Attribution causale et résignation Les théoriciens de la résignation apprise considèrent que, lorsqu’un individu est confronté à une situation incontrôlable, il va faire des attributions en fonction de trois critères principaux. • L’un d’eux est l’attribution interne ou externe : les individus peuvent attribuer leurs échecs à des causes externes ; par exemple, quelqu’un peut attribuer sa faible performance à une épreuve de mémorisation au fait qu'il y avait trop de bruit lors de son apprentissage. A l'inverse, il peut estimer que sa très bonne performance à cette même épreuve est due à sa capacité de mémorisation, et donc il attribue sa performance à une cause interne. • Un autre critère est l’attribution globale ou spécifique : quand la résignation apparaît dans toutes les situations, on peut alors la qualifier de “ globale ”, alors que si elle n’apparaît que dans certaines catégories de situations, elle est considérée comme “ spécifique ”. Par exemple, un individu peut attribuer un mauvais résultat en mathématiques à un manque d'habileté (résignation globale) ou à un manque d'efforts (résignation spécifique). • Enfin, un dernier critère est l’attribution stable et temporaire : la résignation apprise est dite “ chronique ” ou “ stable ” lorsqu'elle est d'une longue durée et récurrente. Elle est dite “ transitoire ” ou “ temporaire ” lorsqu'elle est de courte durée de vie et non récurrente. Il faut souligner que la résignation est effective quand l’individu fait des attributions stables pour expliquer ses échecs à contrôler l’environnement. Par exemple : un manque d'habileté ou d’intelligence est un état stable alors qu'un manque d'efforts est un état normalement temporaire.

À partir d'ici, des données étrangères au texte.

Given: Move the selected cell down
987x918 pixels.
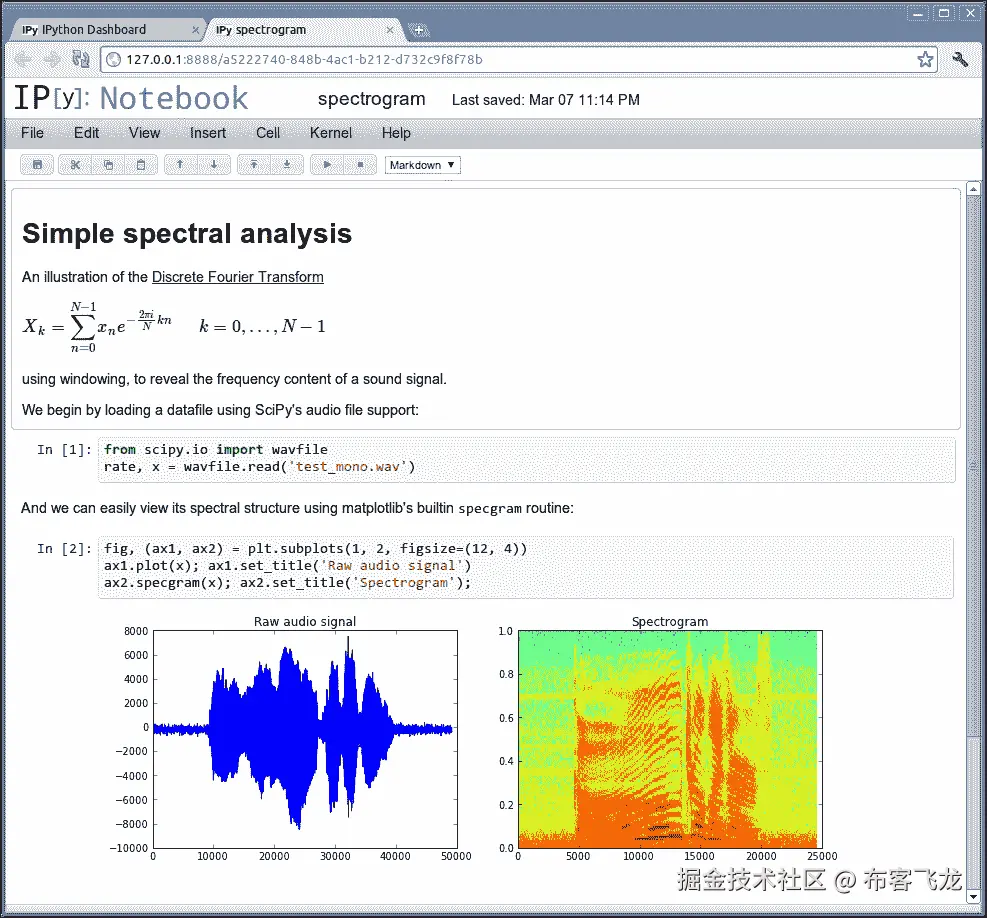Looking at the screenshot, I should point(213,164).
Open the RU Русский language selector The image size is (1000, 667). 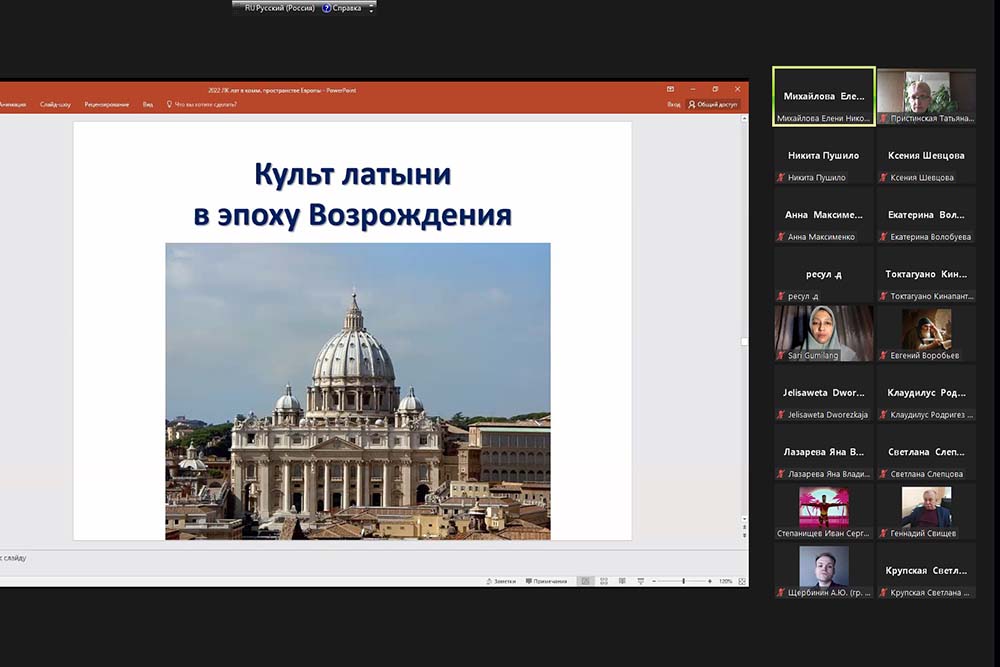[x=280, y=8]
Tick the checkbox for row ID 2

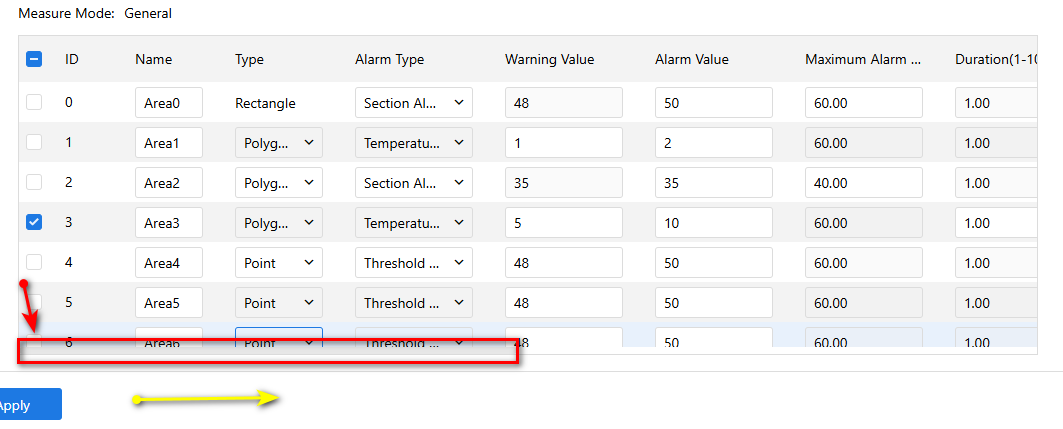[34, 182]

L’enseignant doit aider l’élève à reprendre confiance en lui Il ressort de ces deux théories motivationnelles qu’il existe au moins deux grandes clefs à la motivation : l’autodétermination et la perception de compétence. Si l’enseignant arrive à favoriser l’autodétermination de l’élève tout en lui permettant de percevoir qu’il gagne en compétence, alors la motivation de ce dernier devrait au moins être maintenue. En ce qui concerne les élèves en échec scolaire — certains disent “ en démotivation ”, d’où l’existence de classes dites de “ remotivation ” —, la solution passe dans un premier temps, pour la plupart d’entre eux, par une reprise de confiance en leurs capacités d’apprentissage. Il est à noter que les effets de la résignation ne se voient pas seulement dans l’évitement des activités que l’élève considère comme incontrôlables mais également par l’augmentation du stress qui, comme chacun le sait, est source de nombreux maux, dont l’agressivité.